Innovation spend Vs. Innovation results – Have you recently given a thought to this?

Is it time you looked at how much you are spending on innovation and what you are getting out of it.

There is a possibility that you are doing great, and there is also a possibility that you are feeding a black hole, or you could be somewhere in between.
Nevertheless, you would benefit from the following thought process.

Spread: How is your innovation spending spread? Try bucketing them as Capital cost of R&D infrastructure, Full time R&D people, Maintenance of R&D infrastructure, Outsourced services cost, Cost of promoting innovation culture, and the likes.

Means: What are you means of achieving innovation? Try bucketing them as Market research led, Perceived customer needs, Customer complaints based, Innovation team driven, Driven by employees who are not part of innovation team, Co-creation using external talent, Open innovation, and the likes.

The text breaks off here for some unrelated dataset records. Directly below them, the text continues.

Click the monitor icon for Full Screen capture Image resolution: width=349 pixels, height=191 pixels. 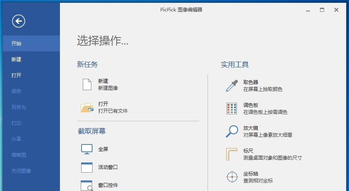[87, 149]
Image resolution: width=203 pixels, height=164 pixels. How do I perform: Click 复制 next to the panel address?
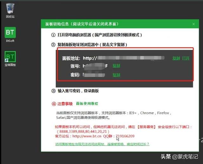(x=176, y=58)
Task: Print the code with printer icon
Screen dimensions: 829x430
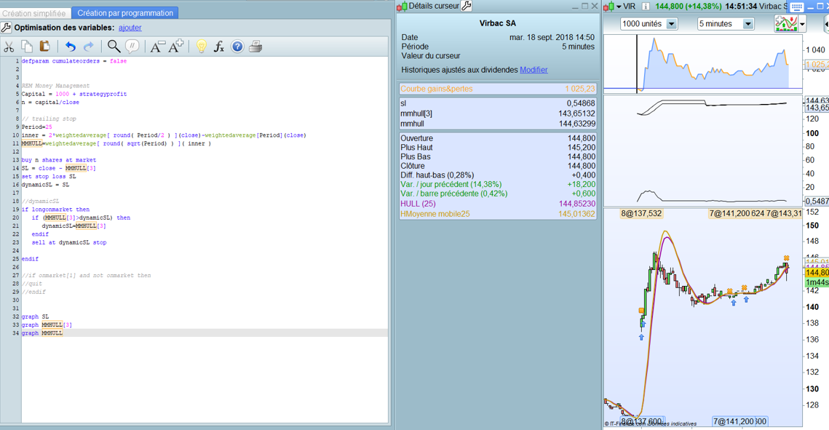Action: point(255,47)
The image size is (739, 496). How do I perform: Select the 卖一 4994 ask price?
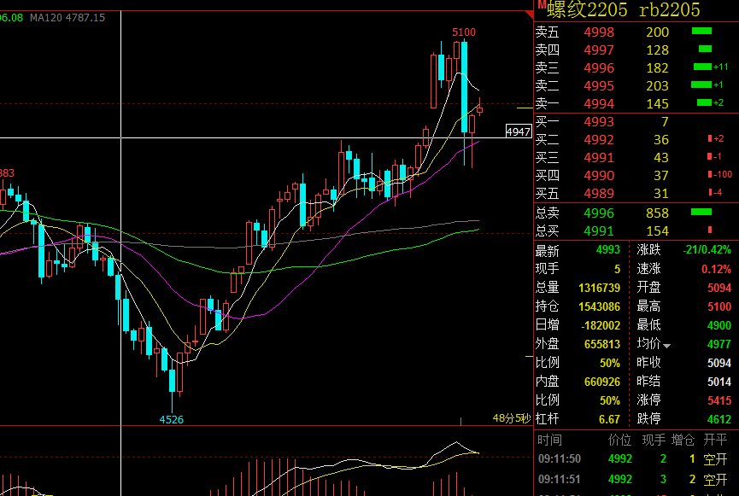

Types: What types of innovations are you focused on? Try bucketing them as Disruptive or Break though innovations, Significant improvement of product or a service, Small but iterative improvements, and the likes. Additionally irrespective of what you offer, you could surely have service innovation as one bucket. You should try to map your innovation objectives of just being in the game to penetrating the new markets to the type of innovations underway at your organization.

For above 3 categories and the respective buckets, arrive at individual targets for your organization. You metrics could then become to not deviate too much for an extended period from the set targets. Setting the right targets would play very important role, however this would primarily be driven by DNA of your organization.

Tracking sheet could look something like below.

Note: The numbers in the table above are for example purpose only.

The most important thing is you are now thinking your innovation spend Vs. Innovation results, that, by far could be the most important take away from this post.